Milicianos lucravam R$ 1 mi em condomínios no Rio de Janeiro

Por Tercio Braga

O grupo de milicianos que atua na zona oeste do Rio de Janeiro e na Baixada Fluminense foi desarticulado ontem pela Draco-IE (Delegacia de Repressão aos Crimes Organizados e Inquéritos Especiais), que desencadeou uma operação em vários condomínios do ‘Minha Casa Minha Vida’. A quadrilha é suspeita de atuar em venda e locação ilegal de imóveis do programa social

Os policiais conseguiram cumprir 21 dos 27 mandados de prisão durante a operação. Dois já estavam presos, justamente os suspeitos de comandar o grupo: os ex-policiais militares Toni Ângelo Souza Aguiar, preso em julho de 2013, e José de Lima Gomes, preso ontem.

Ao todo, sete são policiais militares, um bombeiro, um policial civil, um agente da Seap (Secretaria estadual de Assistência Penitenciária).

Além das prisões, foram apreendidos armas, munições, documentos e veículos de luxo que eram incompatíveis com a renda de seus donos. O grupo lucrava R$ 1 milhão por mês com a atividade, segundo a polícia.

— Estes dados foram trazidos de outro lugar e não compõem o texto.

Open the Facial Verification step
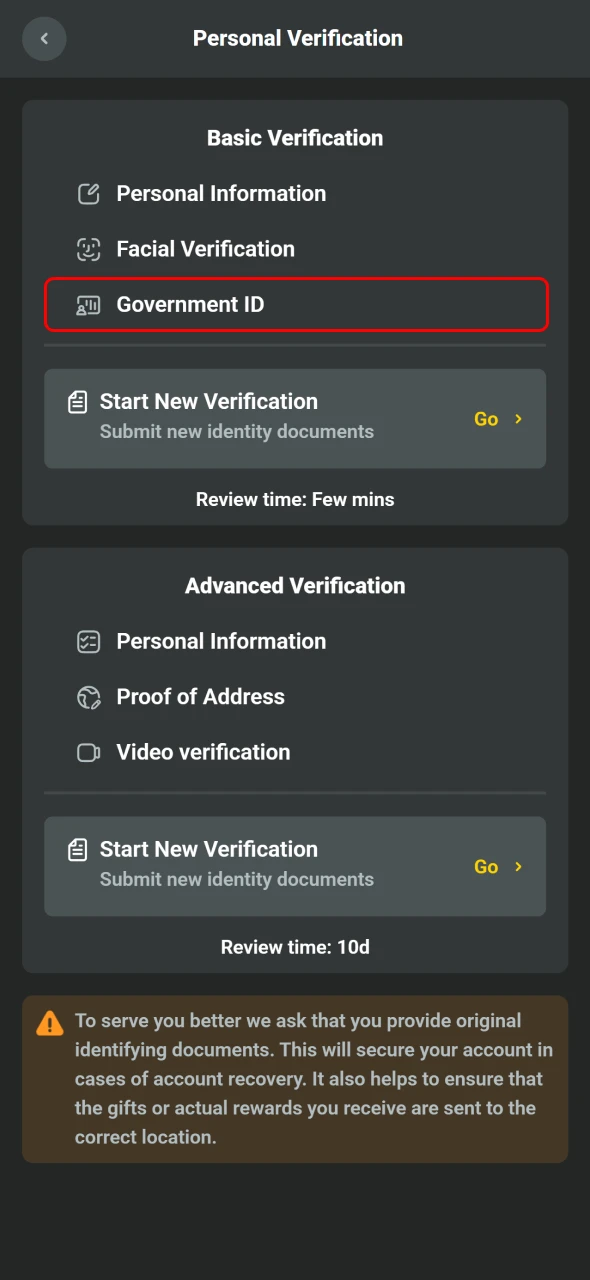 click(205, 249)
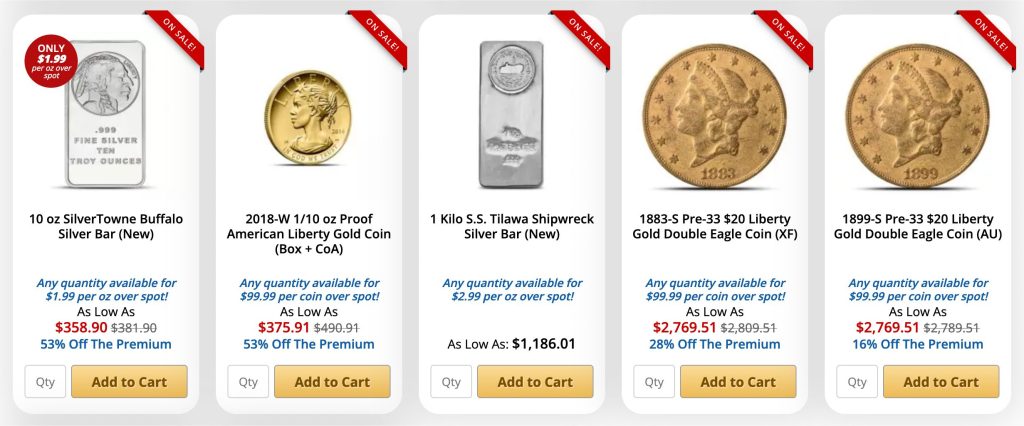1024x426 pixels.
Task: Open 1 Kilo S.S. Tilawa Shipwreck title link
Action: pos(511,226)
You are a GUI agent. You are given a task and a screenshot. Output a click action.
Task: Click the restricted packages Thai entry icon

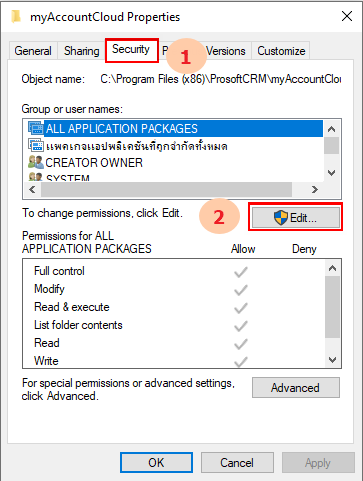[x=36, y=145]
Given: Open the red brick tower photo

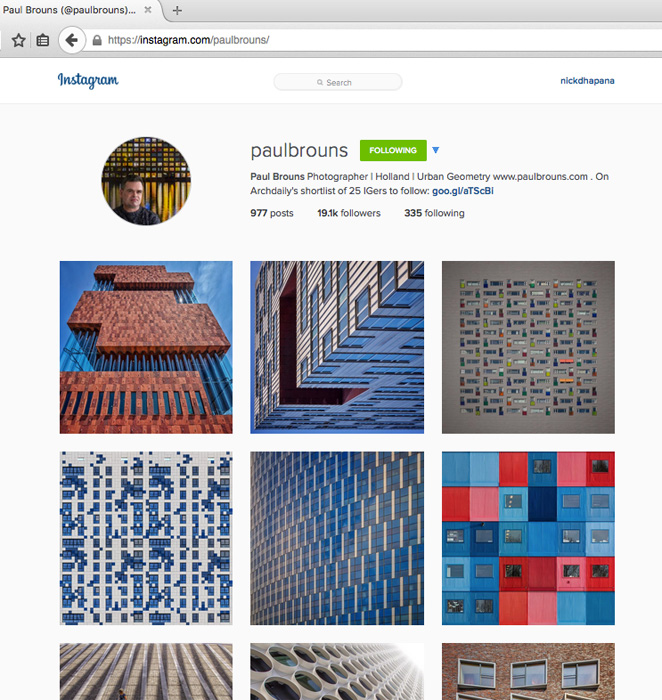Looking at the screenshot, I should click(x=146, y=347).
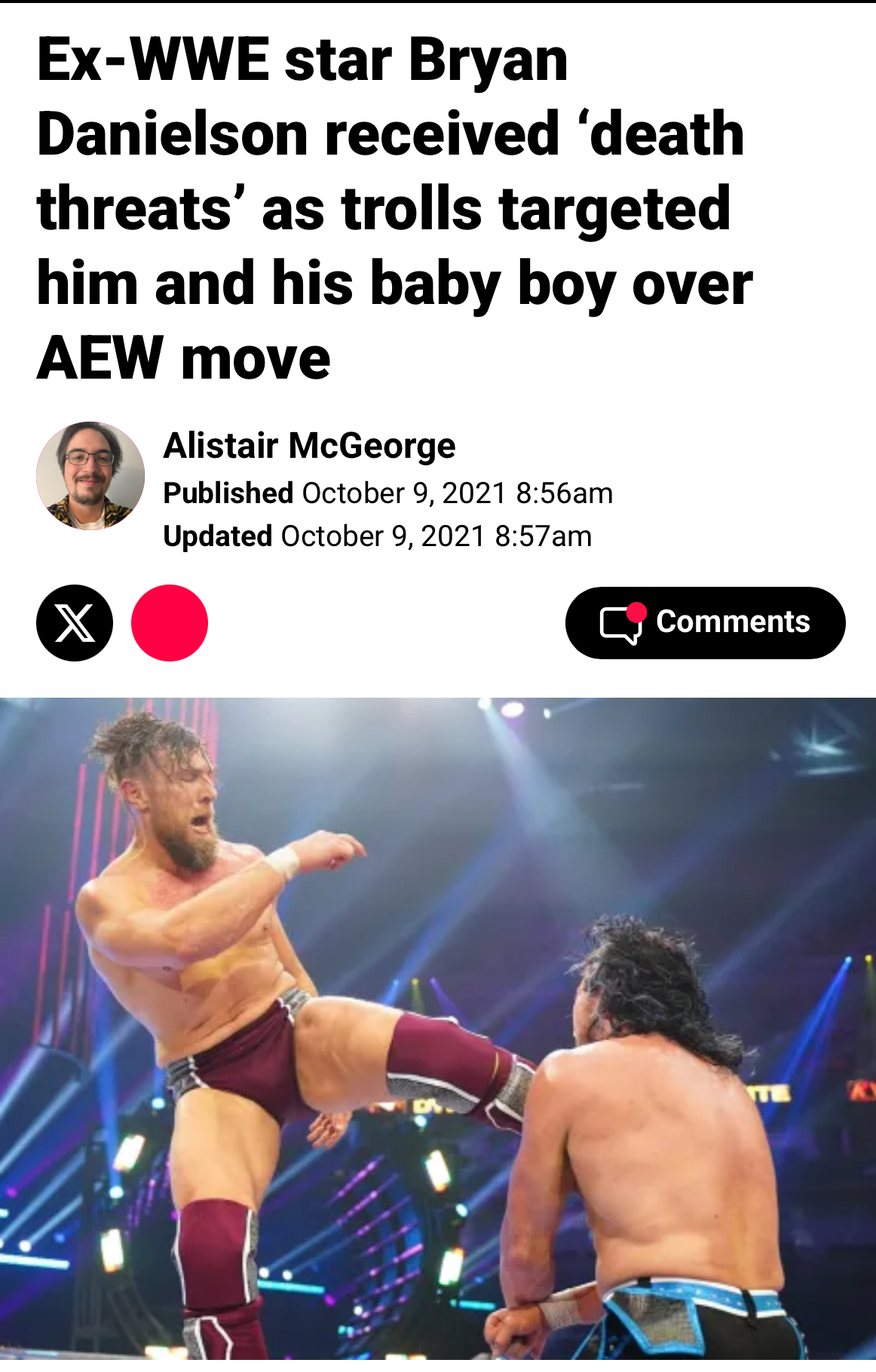Viewport: 876px width, 1372px height.
Task: Click the speech bubble comment icon
Action: [x=620, y=625]
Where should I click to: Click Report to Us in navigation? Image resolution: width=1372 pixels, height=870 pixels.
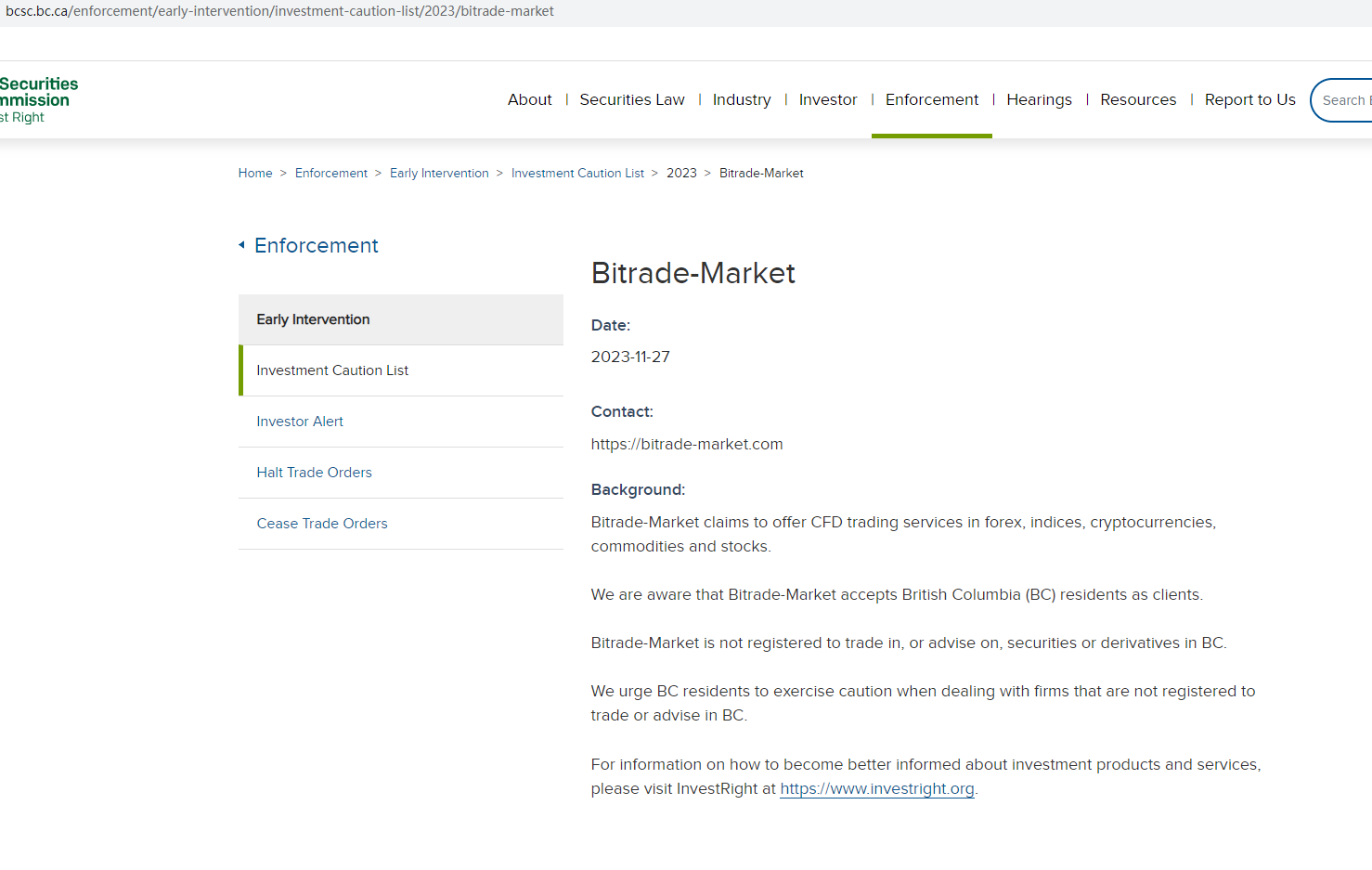[1249, 99]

De acordo com o titular da Delegacia de Repressão ao Crime Organizado, Alexandre Capote, a milícia controlava pelo menos seis condomínios construídos pelo programa de habitação do governo federal: Ferrara, Trento, Terni, Livorno, Treviso e Varezi, todos em Campo Grande.

5 mil pessoas afetadas

O controle do grupo se estendia a 1,6 mil unidades habitacionais, atingindo cerca de 5 mil pessoas.

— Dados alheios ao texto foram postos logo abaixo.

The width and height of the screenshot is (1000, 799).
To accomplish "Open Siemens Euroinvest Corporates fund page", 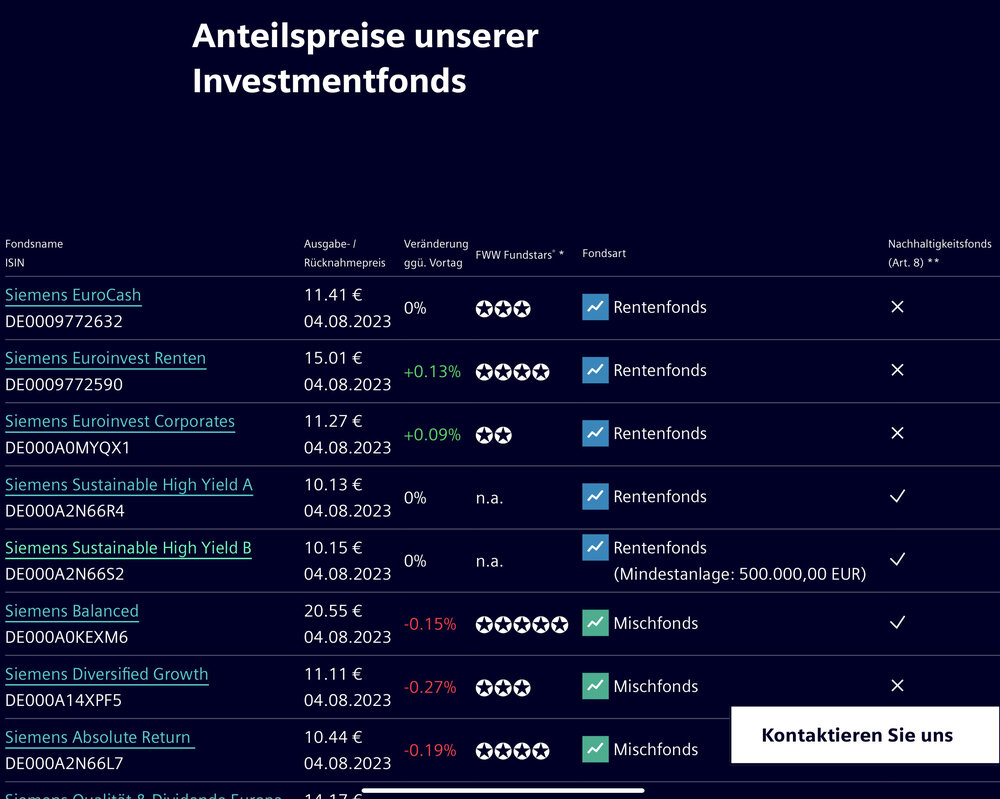I will pyautogui.click(x=120, y=421).
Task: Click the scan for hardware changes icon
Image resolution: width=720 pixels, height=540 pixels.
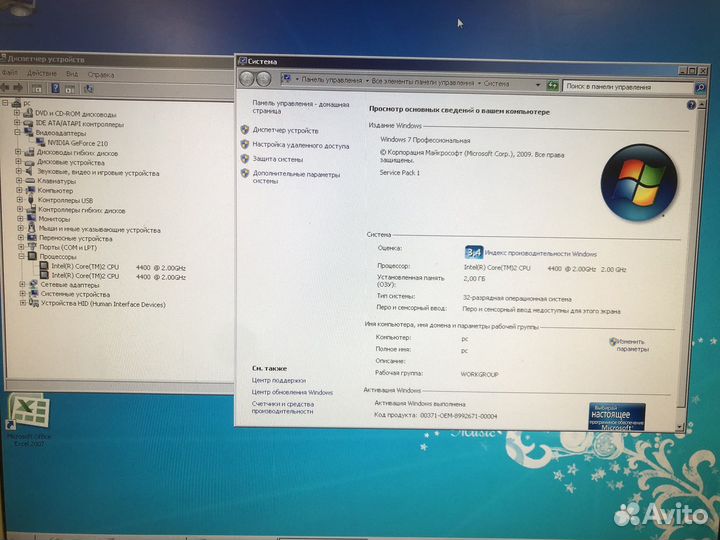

A quadrilha obrigava os moradores a pagar por segurança, taxa extra de luz, televisão a cabo clandestina e cestas básicas (vendidas acima do preço de mercado). Aqueles que se negavam a pagar eram expulsos dos imóveis, que eram alugados ou vendidos.

Um dos presos, o subtenente João Henrique Barreto, o Cachorrão, seria o elo entre os ex- PMs presos, Ricardo Teixeira da Cruz, o Batman, e Toni Ângelo – chefes da milícia conhecida como Liga da Justiça.